● **EXERCISE BRIEF**: When you copy from the entries that follow, take only the lines from the one with "Where should I" down to the one with "Task: Click the", keeping both ends and dropping every picture.

● **EXCERPTED DATA**:

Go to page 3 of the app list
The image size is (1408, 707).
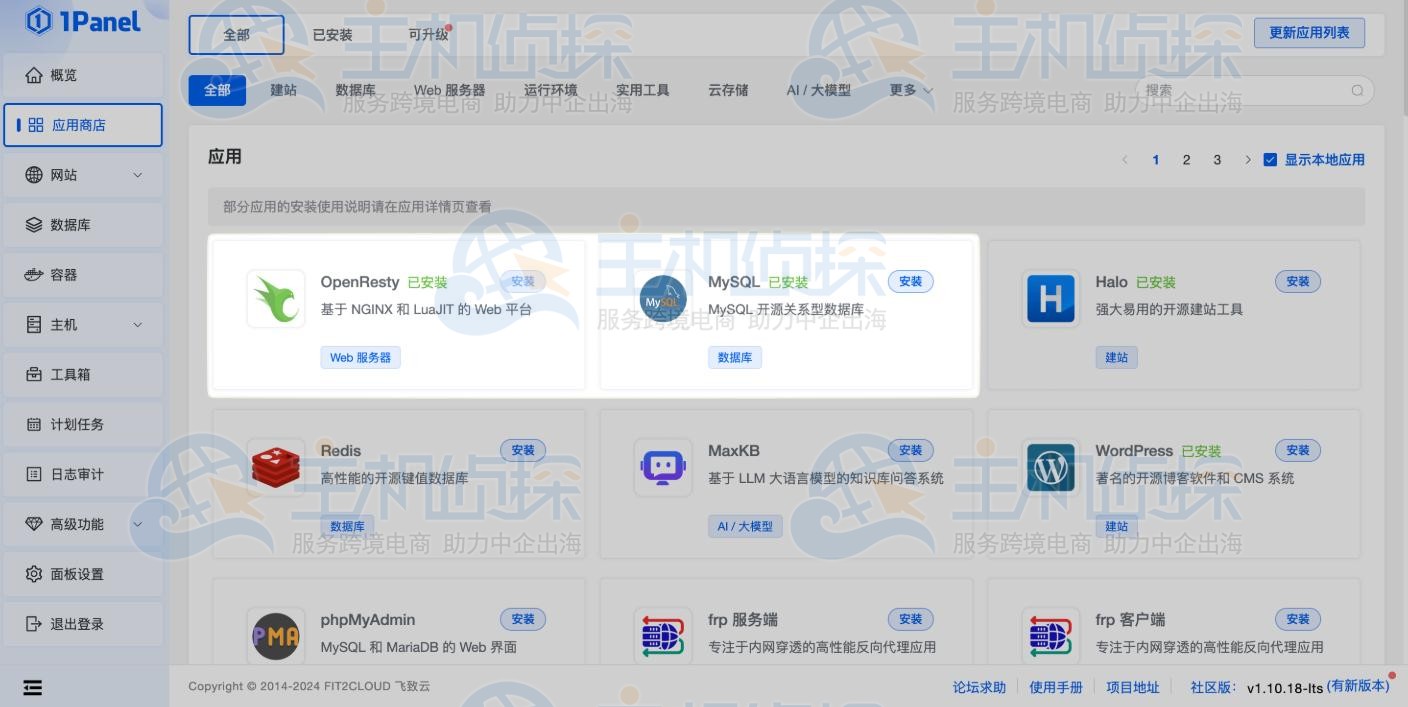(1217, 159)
---
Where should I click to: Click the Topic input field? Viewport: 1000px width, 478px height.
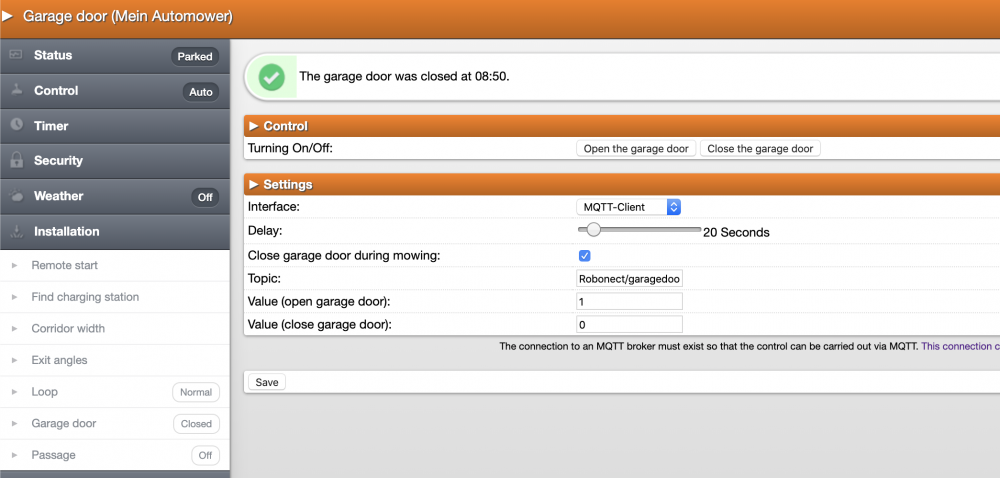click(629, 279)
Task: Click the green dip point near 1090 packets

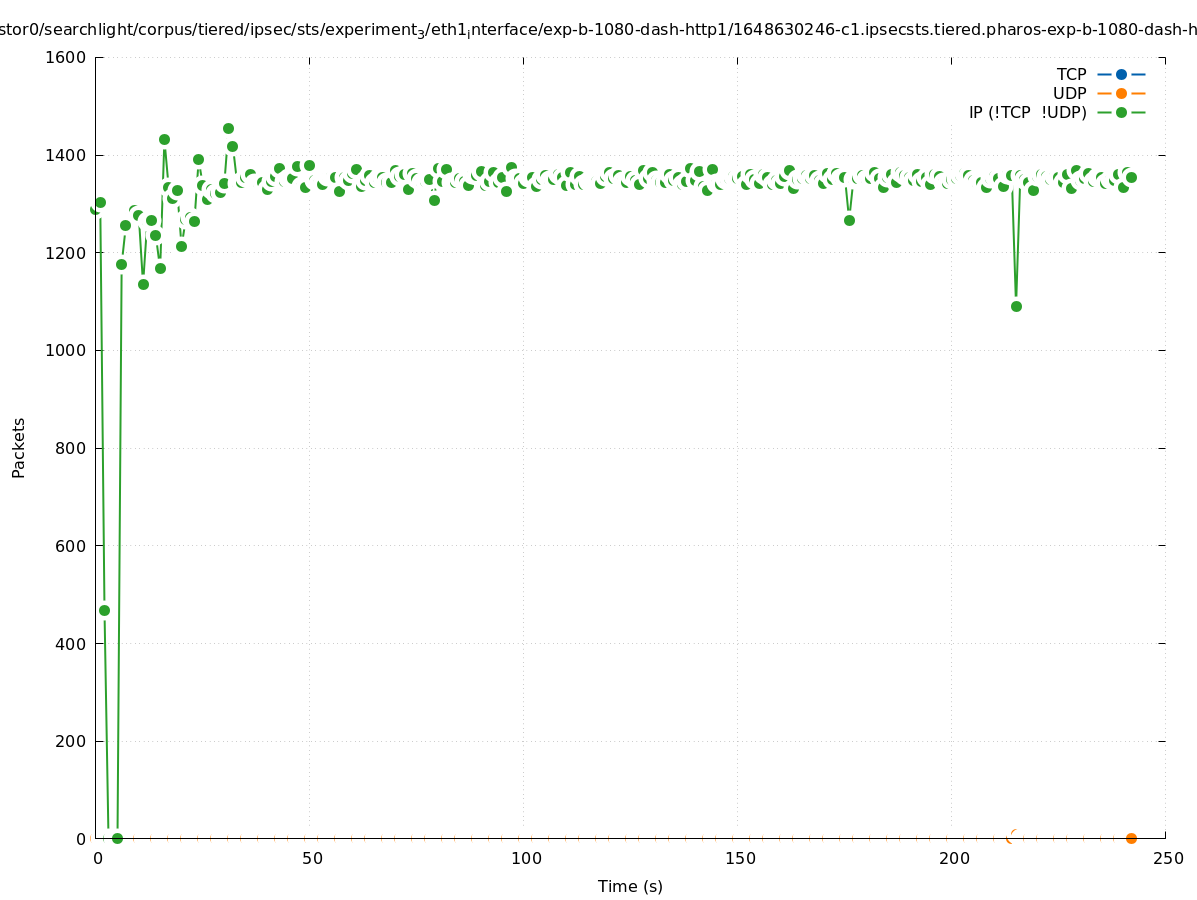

● **SOLVED EXERCISE**:
Where should I click to: Click the Topic input field? Viewport: 1000px width, 478px height.
click(629, 279)
Task: Click the green dip point near 1090 packets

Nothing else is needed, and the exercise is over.